> **INPUT FOR THIS TASK**:
------------------------------------------------
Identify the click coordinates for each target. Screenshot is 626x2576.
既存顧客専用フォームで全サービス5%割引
------------------------------------------------
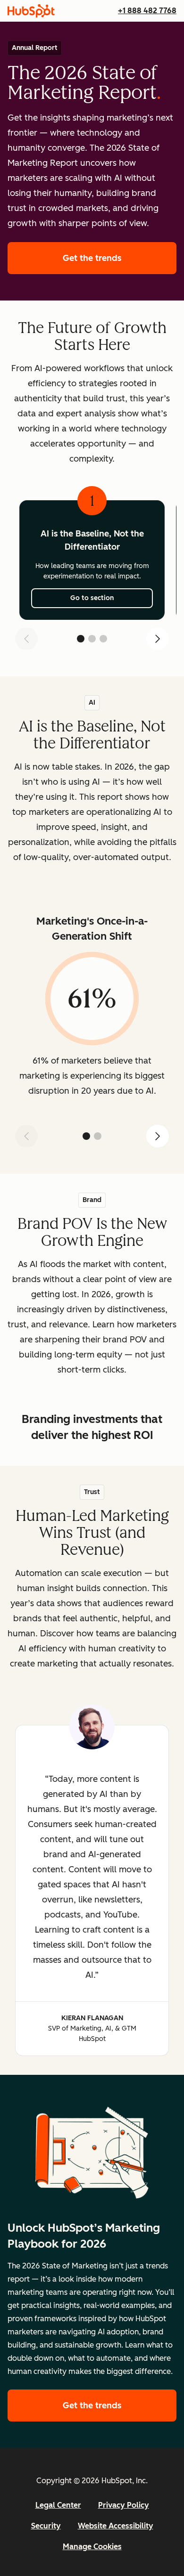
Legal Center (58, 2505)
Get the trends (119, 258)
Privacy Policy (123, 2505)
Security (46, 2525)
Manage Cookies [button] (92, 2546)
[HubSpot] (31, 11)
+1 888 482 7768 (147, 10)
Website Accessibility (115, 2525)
------------------------------------------------
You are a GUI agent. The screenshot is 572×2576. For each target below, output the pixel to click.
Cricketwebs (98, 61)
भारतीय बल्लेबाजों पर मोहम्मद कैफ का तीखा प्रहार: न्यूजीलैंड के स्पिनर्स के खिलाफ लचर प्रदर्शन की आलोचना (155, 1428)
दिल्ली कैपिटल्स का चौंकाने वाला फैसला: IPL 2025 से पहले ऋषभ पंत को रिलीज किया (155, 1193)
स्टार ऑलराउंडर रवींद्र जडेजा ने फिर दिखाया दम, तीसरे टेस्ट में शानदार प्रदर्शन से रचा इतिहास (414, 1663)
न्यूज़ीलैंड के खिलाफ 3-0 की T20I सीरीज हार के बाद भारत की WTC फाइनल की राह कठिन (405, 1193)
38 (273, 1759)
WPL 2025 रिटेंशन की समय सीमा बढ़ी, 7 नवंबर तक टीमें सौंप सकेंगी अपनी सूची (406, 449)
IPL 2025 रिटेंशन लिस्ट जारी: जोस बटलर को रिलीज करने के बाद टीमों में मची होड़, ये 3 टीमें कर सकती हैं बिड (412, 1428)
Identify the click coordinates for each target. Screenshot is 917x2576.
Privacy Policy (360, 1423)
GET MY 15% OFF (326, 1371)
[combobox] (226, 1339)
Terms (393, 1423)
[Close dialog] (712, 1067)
------------------------------------------------
> **ACTIVITY**: Word for word, restate the lines of the listing above starting at the line with "Screenshot is 626x2576." and ending at the line with "既存顧客専用フォームで全サービス5%割引", and nothing outside them.

> **RESULT**:
Identify the click coordinates for each target. Screenshot is 626x2576.
既存顧客専用フォームで全サービス5%割引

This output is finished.